En su momento de debilidad, su agarre se aflojó.

Y ella no dudó en liberarse de sus garras.

Solo necesitó tres pasos y medio para llegar hasta Yu Zhen.

Estaba a solo un palmo de él cuando Yu Zhen la agarró bruscamente, atrayéndola hacia sí.

Fue entonces cuando sintió el temblor de su cuerpo, no por miedo, sino por furia.

Apenas contenía su ira, y ella pudo notar que su paciencia era más frágil de lo que había previsto.

Li Xueyue no pronunció ni una sola palabra.

Se apoyó en su cuerpo, temblando ligeramente por el descenso de la temperatura a su alrededor, todo por culpa de él.

No irradiaba la calidez a la que estaba acostumbrada.

Echaba de menos desesperadamente su calor.

¿Por qué no buscar consuelo ella misma?

Y así lo hizo.

Por primera vez desde su primer encuentro, ella tomó la iniciativa con él.

Lenta y dudosamente, rodeó su gran complexión con los brazos.

Lo abrazó con fuerza, hundiendo el rostro en su pecho y apretando los párpados.
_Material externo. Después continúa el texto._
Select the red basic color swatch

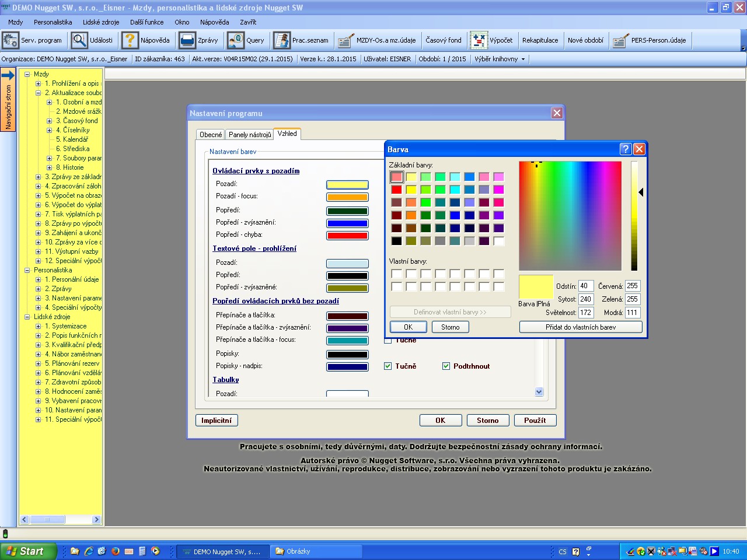point(396,190)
No lo sabía, pero lo había echado de menos.

El abrigo de cuello bordado en oro que colgaba de su hombro estaba cálido.

Pudo sentir el aleteo de la tela contra las yemas de sus dedos mientras sus manos luchaban por juntarse correctamente en su espalda.

—Luz del Sol —murmuró suavemente Yu Zhen con una voz que solo ella pudo oír—.

Ya era hora.

Su voz era grave, tranquila y reconfortante.

Li Xueyue deseó atesorar ese momento y lo abrazó con más fuerza.

Pudo sentir cómo se tensaban sus rígidos músculos cuando él relajó los dedos y posó cómodamente esa mano en su cadera.

Yu Zhen la apretó contra él de forma protectora, y su abrigo se movió para ocultar el rostro de ella.

Ella dejó escapar un suspiro silencioso y satisfecho, con el estómago revoloteando más que su capa contra la fuerte brisa.

Su corazón dio un vuelco cuando él le apretó suavemente la cadera y sus dedos rozaron las cintas de su fajín.

—No tires de ella —masculló contra su oscura ropa, con el rostro acalorado al sentir la pequeña risa que solo ella pudo oír.

Sonaba como una mezcla entre una burla y una risita diminuta.

—No pensaba hacerlo.

Se me ha enganchado el anillo.

Li Xueyue escondió el rostro ante el deja vu que a él le encantaba evocar entre ellos.

Ese hombre iba a ser su muerte, pero como era él, recibiría a la muerte con los brazos abiertos.